Johansson i Reynolds - co poszło nie tak?
Jedna z najsłynniejszych par Hollywood, Scarlett Johansson i Ryan Reynolds, którzy potwierdzili doniesienia o swoim rozstaniu, oddalili się od siebie pod wpływem napięć związanych z zobowiązaniami zawodowymi - wyjaśnia znajomy aktorów.
Gwiazdorska para we wtorek, 14 grudnia, ogłosiła, iż zamierza wziąć rozwód. Osoba z kręgu ich znajomych wyjawiła, iż Johansson i Reynolds podjęli tę decyzję już przed miesiącem, a jej powodem nie jest niewierność żadnego z nich, lecz ich wymagający rozkład dnia.

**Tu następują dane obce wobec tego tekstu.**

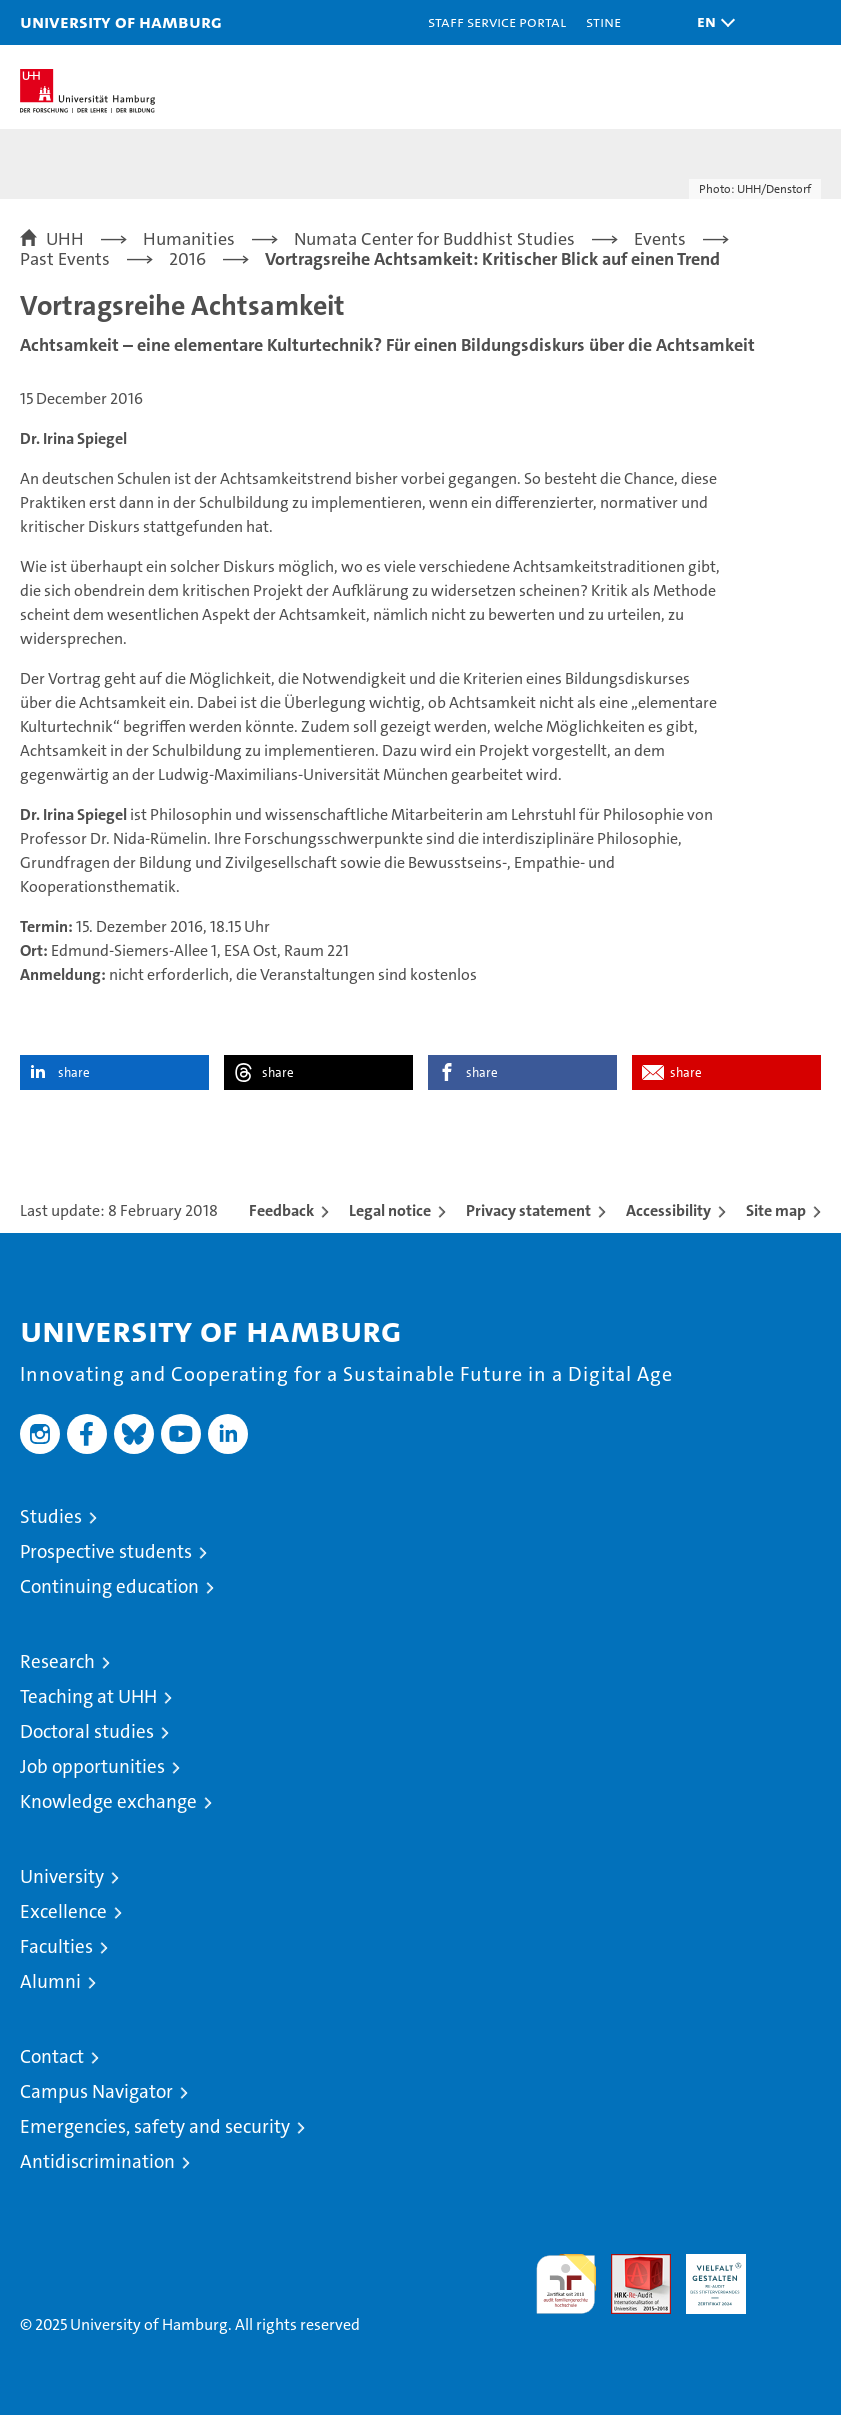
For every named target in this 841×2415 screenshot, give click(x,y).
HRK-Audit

"Nie ma mowy o żadnej osobie trzeciej" - zdradził informator portalu People.com. "Ryan i Scarlett mieli problemy już od kilku miesięcy. Największą rolę odegrała tu dzieląca ich odległość i ich kariery. Kiedy nie spędza się wystarczająco dużo czasu z partnerem, ostatecznie oddala się od niego" - dodał znajomy pary.
34-letni Reynolds i 26-letnia Johansson pobrali się w 2008 roku. Jak wyjaśniła osoba z ich otoczenia, aktorzy niedawno zdali sobie sprawę, że nie mają już ze sobą wiele wspólnego.
"Zaczęli żyć oddzielnie i coraz trudniej było im wrócić do tego, jak było na początku. Scarlett była bardzo młoda, gdy wzięli ślub. Ona jest dojrzałą osobą, ale chwilami trudno było im się zgodzić co do niektórych rzeczy" - wyjaśnił informator.
Reynolds, znany m.in. z roli w filmie "Narzeczony mimo woli", obecnie pracuje w Atlancie na planie swojej nowej produkcji. Johansson wyjechała tymczasem z koleżankami na Jamajkę.
Znajomy aktorów zaznaczył, iż pomimo rozstania, pozostają oni w dobrych stosunkach. "Łączyło ich intensywne i głębokie uczucie i zawsze już będą się kochać i szanować" - oznajmił.